(Supplied material)
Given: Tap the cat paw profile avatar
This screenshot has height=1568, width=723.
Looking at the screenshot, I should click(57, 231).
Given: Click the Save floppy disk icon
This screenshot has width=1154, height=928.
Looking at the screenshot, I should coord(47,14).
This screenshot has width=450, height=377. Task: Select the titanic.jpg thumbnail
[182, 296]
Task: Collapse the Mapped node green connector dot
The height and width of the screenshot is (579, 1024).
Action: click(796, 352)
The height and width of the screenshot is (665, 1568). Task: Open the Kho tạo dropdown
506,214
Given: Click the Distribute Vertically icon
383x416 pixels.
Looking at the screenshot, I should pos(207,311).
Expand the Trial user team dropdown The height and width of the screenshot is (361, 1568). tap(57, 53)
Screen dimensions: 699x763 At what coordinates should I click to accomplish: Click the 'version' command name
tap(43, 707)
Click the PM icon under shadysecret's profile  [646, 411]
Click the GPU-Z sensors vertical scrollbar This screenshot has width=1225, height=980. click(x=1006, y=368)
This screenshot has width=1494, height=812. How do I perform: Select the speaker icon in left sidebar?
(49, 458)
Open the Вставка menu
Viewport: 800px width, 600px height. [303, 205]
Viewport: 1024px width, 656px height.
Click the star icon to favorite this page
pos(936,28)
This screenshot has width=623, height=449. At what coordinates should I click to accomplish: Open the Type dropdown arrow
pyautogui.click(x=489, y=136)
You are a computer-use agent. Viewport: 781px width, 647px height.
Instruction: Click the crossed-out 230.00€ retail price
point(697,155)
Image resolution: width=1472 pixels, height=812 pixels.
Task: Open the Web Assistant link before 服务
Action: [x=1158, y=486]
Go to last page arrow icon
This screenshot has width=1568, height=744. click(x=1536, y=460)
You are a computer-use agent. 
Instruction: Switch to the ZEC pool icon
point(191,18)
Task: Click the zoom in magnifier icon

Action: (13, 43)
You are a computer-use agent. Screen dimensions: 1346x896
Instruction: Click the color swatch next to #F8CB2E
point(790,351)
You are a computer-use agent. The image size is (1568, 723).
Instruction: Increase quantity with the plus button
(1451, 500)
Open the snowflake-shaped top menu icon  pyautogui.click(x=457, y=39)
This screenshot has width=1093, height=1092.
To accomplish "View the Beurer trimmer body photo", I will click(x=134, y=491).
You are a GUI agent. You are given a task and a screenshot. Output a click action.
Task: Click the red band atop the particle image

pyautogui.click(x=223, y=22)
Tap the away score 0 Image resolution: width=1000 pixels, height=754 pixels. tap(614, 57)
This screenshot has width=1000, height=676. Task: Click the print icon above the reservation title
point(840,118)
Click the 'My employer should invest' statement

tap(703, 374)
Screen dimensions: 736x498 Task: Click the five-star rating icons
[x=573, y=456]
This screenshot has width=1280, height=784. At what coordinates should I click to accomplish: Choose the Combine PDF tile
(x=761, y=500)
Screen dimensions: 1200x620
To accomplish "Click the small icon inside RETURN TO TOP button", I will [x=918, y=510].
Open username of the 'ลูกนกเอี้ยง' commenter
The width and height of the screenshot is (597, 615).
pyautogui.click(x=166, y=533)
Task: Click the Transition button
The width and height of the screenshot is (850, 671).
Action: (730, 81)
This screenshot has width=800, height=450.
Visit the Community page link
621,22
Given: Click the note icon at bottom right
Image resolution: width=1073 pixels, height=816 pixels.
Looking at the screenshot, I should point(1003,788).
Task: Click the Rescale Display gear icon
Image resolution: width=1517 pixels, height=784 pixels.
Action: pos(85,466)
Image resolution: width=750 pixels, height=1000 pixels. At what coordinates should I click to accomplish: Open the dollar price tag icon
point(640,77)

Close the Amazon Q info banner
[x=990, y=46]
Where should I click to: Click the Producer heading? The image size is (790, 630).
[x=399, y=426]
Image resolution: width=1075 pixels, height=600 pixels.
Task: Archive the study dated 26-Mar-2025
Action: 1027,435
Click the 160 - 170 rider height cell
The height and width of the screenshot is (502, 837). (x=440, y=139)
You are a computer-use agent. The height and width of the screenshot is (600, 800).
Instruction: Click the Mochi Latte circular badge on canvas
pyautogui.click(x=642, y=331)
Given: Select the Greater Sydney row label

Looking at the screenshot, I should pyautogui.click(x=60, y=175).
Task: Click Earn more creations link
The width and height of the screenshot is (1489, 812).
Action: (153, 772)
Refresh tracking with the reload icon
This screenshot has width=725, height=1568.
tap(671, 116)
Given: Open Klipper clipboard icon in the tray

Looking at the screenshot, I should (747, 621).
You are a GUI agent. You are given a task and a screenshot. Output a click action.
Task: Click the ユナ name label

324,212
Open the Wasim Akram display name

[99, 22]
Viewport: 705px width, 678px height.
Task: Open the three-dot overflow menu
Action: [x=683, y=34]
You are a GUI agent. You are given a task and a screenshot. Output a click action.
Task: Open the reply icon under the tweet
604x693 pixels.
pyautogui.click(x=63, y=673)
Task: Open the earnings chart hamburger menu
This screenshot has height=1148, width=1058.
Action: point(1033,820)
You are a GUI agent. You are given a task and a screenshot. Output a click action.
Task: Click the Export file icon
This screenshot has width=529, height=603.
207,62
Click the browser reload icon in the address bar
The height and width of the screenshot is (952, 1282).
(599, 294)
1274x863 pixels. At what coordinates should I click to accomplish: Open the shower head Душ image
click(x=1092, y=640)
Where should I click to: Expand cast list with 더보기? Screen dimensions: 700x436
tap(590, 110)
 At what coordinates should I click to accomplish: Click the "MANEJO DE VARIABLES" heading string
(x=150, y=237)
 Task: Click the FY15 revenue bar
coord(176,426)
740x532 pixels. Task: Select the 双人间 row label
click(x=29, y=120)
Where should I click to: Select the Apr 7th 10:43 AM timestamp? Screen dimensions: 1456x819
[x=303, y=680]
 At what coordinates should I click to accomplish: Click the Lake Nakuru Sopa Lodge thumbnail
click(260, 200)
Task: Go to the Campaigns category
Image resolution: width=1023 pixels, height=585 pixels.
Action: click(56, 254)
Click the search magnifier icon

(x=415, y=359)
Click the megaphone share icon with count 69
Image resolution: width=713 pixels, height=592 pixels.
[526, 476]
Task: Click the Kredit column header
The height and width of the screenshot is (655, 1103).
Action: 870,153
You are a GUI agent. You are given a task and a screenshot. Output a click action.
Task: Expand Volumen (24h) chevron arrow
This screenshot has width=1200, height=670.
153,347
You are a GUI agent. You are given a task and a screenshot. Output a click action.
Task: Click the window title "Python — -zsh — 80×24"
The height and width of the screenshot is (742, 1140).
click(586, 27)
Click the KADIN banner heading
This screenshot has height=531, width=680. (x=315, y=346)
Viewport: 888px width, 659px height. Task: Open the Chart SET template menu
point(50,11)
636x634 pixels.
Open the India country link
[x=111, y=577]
(End Supplied material)
The output should restate the data exactly, with no line missing.

Answer space:
Given: Tap the cat paw profile avatar
This screenshot has height=1568, width=723.
Looking at the screenshot, I should click(57, 231).
Given: Click the Save floppy disk icon
This screenshot has width=1154, height=928.
Looking at the screenshot, I should coord(47,14).
This screenshot has width=450, height=377. Task: Select the titanic.jpg thumbnail
[182, 296]
Task: Collapse the Mapped node green connector dot
The height and width of the screenshot is (579, 1024).
Action: click(796, 352)
The height and width of the screenshot is (665, 1568). Task: Open the Kho tạo dropdown
506,214
Given: Click the Distribute Vertically icon
383x416 pixels.
Looking at the screenshot, I should pos(207,311).
Expand the Trial user team dropdown The height and width of the screenshot is (361, 1568). tap(57, 53)
Screen dimensions: 699x763 At what coordinates should I click to accomplish: Click the 'version' command name
tap(43, 707)
Click the PM icon under shadysecret's profile  [646, 411]
Click the GPU-Z sensors vertical scrollbar This screenshot has width=1225, height=980. click(x=1006, y=368)
This screenshot has width=1494, height=812. How do I perform: Select the speaker icon in left sidebar?
(49, 458)
Open the Вставка menu
Viewport: 800px width, 600px height. [303, 205]
Viewport: 1024px width, 656px height.
Click the star icon to favorite this page
pos(936,28)
This screenshot has width=623, height=449. At what coordinates should I click to accomplish: Open the Type dropdown arrow
pyautogui.click(x=489, y=136)
You are a computer-use agent. Viewport: 781px width, 647px height.
Instruction: Click the crossed-out 230.00€ retail price
point(697,155)
Image resolution: width=1472 pixels, height=812 pixels.
Task: Open the Web Assistant link before 服务
Action: [x=1158, y=486]
Go to last page arrow icon
This screenshot has width=1568, height=744. click(x=1536, y=460)
You are a computer-use agent. 
Instruction: Switch to the ZEC pool icon
point(191,18)
Task: Click the zoom in magnifier icon

Action: (13, 43)
You are a computer-use agent. Screen dimensions: 1346x896
Instruction: Click the color swatch next to #F8CB2E
point(790,351)
You are a computer-use agent. The image size is (1568, 723).
Instruction: Increase quantity with the plus button
(1451, 500)
Open the snowflake-shaped top menu icon  pyautogui.click(x=457, y=39)
This screenshot has width=1093, height=1092.
To accomplish "View the Beurer trimmer body photo", I will click(x=134, y=491).
You are a GUI agent. You are given a task and a screenshot. Output a click action.
Task: Click the red band atop the particle image

pyautogui.click(x=223, y=22)
Tap the away score 0 Image resolution: width=1000 pixels, height=754 pixels. tap(614, 57)
This screenshot has width=1000, height=676. Task: Click the print icon above the reservation title
point(840,118)
Click the 'My employer should invest' statement

tap(703, 374)
Screen dimensions: 736x498 Task: Click the five-star rating icons
[x=573, y=456]
This screenshot has width=1280, height=784. At what coordinates should I click to accomplish: Choose the Combine PDF tile
(x=761, y=500)
Screen dimensions: 1200x620
To accomplish "Click the small icon inside RETURN TO TOP button", I will [x=918, y=510].
Open username of the 'ลูกนกเอี้ยง' commenter
The width and height of the screenshot is (597, 615).
pyautogui.click(x=166, y=533)
Task: Click the Transition button
The width and height of the screenshot is (850, 671).
Action: (730, 81)
This screenshot has width=800, height=450.
Visit the Community page link
621,22
Given: Click the note icon at bottom right
Image resolution: width=1073 pixels, height=816 pixels.
Looking at the screenshot, I should point(1003,788).
Task: Click the Rescale Display gear icon
Image resolution: width=1517 pixels, height=784 pixels.
Action: pos(85,466)
Image resolution: width=750 pixels, height=1000 pixels. At what coordinates should I click to accomplish: Open the dollar price tag icon
point(640,77)

Close the Amazon Q info banner
[x=990, y=46]
Where should I click to: Click the Producer heading? The image size is (790, 630).
[x=399, y=426]
Image resolution: width=1075 pixels, height=600 pixels.
Task: Archive the study dated 26-Mar-2025
Action: 1027,435
Click the 160 - 170 rider height cell
The height and width of the screenshot is (502, 837). (x=440, y=139)
You are a computer-use agent. The height and width of the screenshot is (600, 800).
Instruction: Click the Mochi Latte circular badge on canvas
pyautogui.click(x=642, y=331)
Given: Select the Greater Sydney row label

Looking at the screenshot, I should pyautogui.click(x=60, y=175).
Task: Click Earn more creations link
The width and height of the screenshot is (1489, 812).
Action: (153, 772)
Refresh tracking with the reload icon
This screenshot has width=725, height=1568.
tap(671, 116)
Given: Open Klipper clipboard icon in the tray

Looking at the screenshot, I should (747, 621).
You are a GUI agent. You are given a task and a screenshot. Output a click action.
Task: Click the ユナ name label

324,212
Open the Wasim Akram display name

[99, 22]
Viewport: 705px width, 678px height.
Task: Open the three-dot overflow menu
Action: [x=683, y=34]
You are a GUI agent. You are given a task and a screenshot. Output a click action.
Task: Open the reply icon under the tweet
604x693 pixels.
pyautogui.click(x=63, y=673)
Task: Open the earnings chart hamburger menu
This screenshot has height=1148, width=1058.
Action: point(1033,820)
You are a GUI agent. You are given a task and a screenshot. Output a click action.
Task: Click the Export file icon
This screenshot has width=529, height=603.
207,62
Click the browser reload icon in the address bar
The height and width of the screenshot is (952, 1282).
(599, 294)
1274x863 pixels. At what coordinates should I click to accomplish: Open the shower head Душ image
click(x=1092, y=640)
Where should I click to: Expand cast list with 더보기? Screen dimensions: 700x436
tap(590, 110)
 At what coordinates should I click to accomplish: Click the "MANEJO DE VARIABLES" heading string
(x=150, y=237)
 Task: Click the FY15 revenue bar
coord(176,426)
740x532 pixels. Task: Select the 双人间 row label
click(x=29, y=120)
Where should I click to: Select the Apr 7th 10:43 AM timestamp? Screen dimensions: 1456x819
[x=303, y=680]
 At what coordinates should I click to accomplish: Click the Lake Nakuru Sopa Lodge thumbnail
click(260, 200)
Task: Go to the Campaigns category
Image resolution: width=1023 pixels, height=585 pixels.
Action: click(56, 254)
Click the search magnifier icon

(x=415, y=359)
Click the megaphone share icon with count 69
Image resolution: width=713 pixels, height=592 pixels.
[526, 476]
Task: Click the Kredit column header
The height and width of the screenshot is (655, 1103).
Action: 870,153
You are a GUI agent. You are given a task and a screenshot. Output a click action.
Task: Expand Volumen (24h) chevron arrow
This screenshot has width=1200, height=670.
153,347
You are a GUI agent. You are given a task and a screenshot. Output a click action.
Task: Click the window title "Python — -zsh — 80×24"
The height and width of the screenshot is (742, 1140).
click(586, 27)
Click the KADIN banner heading
This screenshot has height=531, width=680. (x=315, y=346)
Viewport: 888px width, 659px height. Task: Open the Chart SET template menu
point(50,11)
636x634 pixels.
Open the India country link
[x=111, y=577]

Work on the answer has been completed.